How to complete this task:
From the first line to the last, copy the material exactly and leave the pictures out.

Available records:
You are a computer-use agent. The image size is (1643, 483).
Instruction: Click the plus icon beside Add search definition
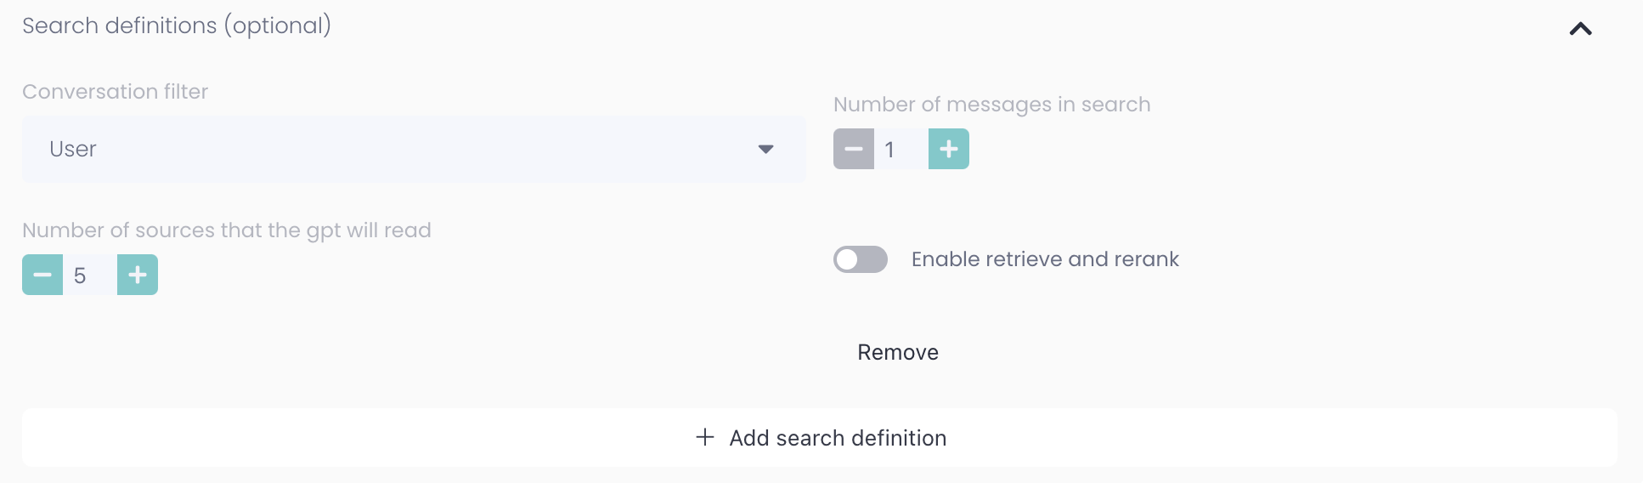coord(705,437)
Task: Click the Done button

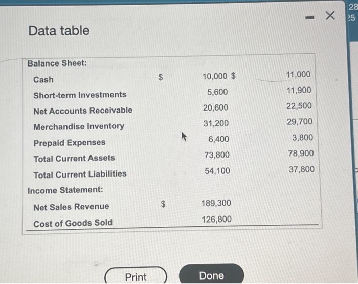Action: pos(211,275)
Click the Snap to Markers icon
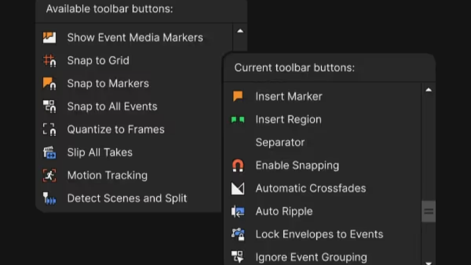Image resolution: width=471 pixels, height=265 pixels. (x=49, y=84)
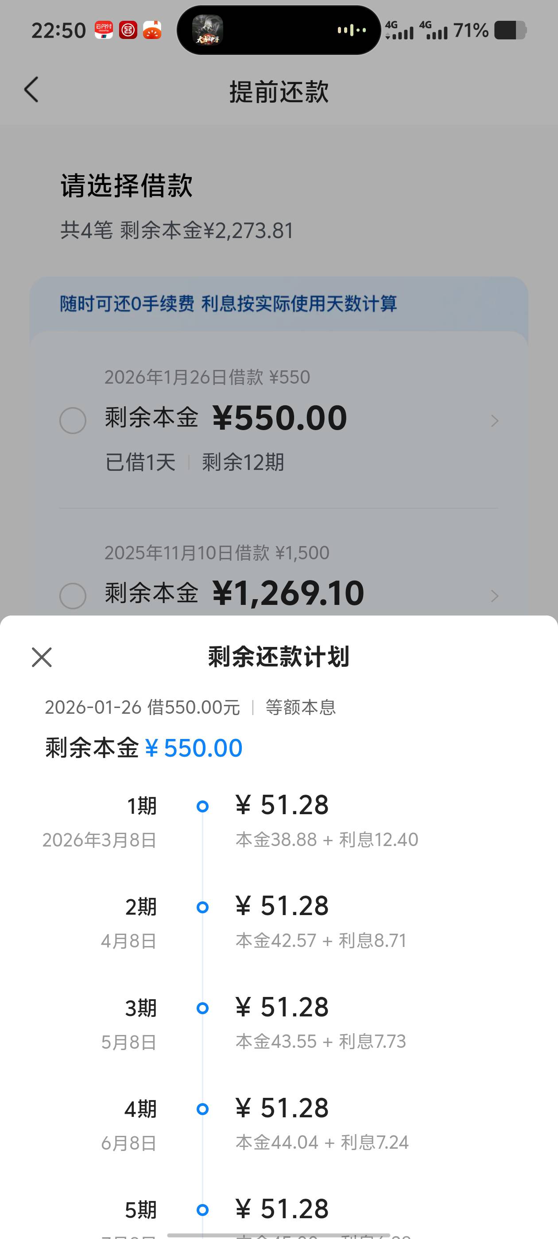Tap the orange app notification icon

click(152, 31)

Response:
You are a computer-use agent. The image size is (1643, 483).
Instruction: Click the plus icon beside Add search definition
coord(705,437)
Task: Click the Done button

Action: pos(211,275)
Click the Snap to Markers icon
Image resolution: width=471 pixels, height=265 pixels. (x=49, y=84)
Tap the orange app notification icon

click(152, 31)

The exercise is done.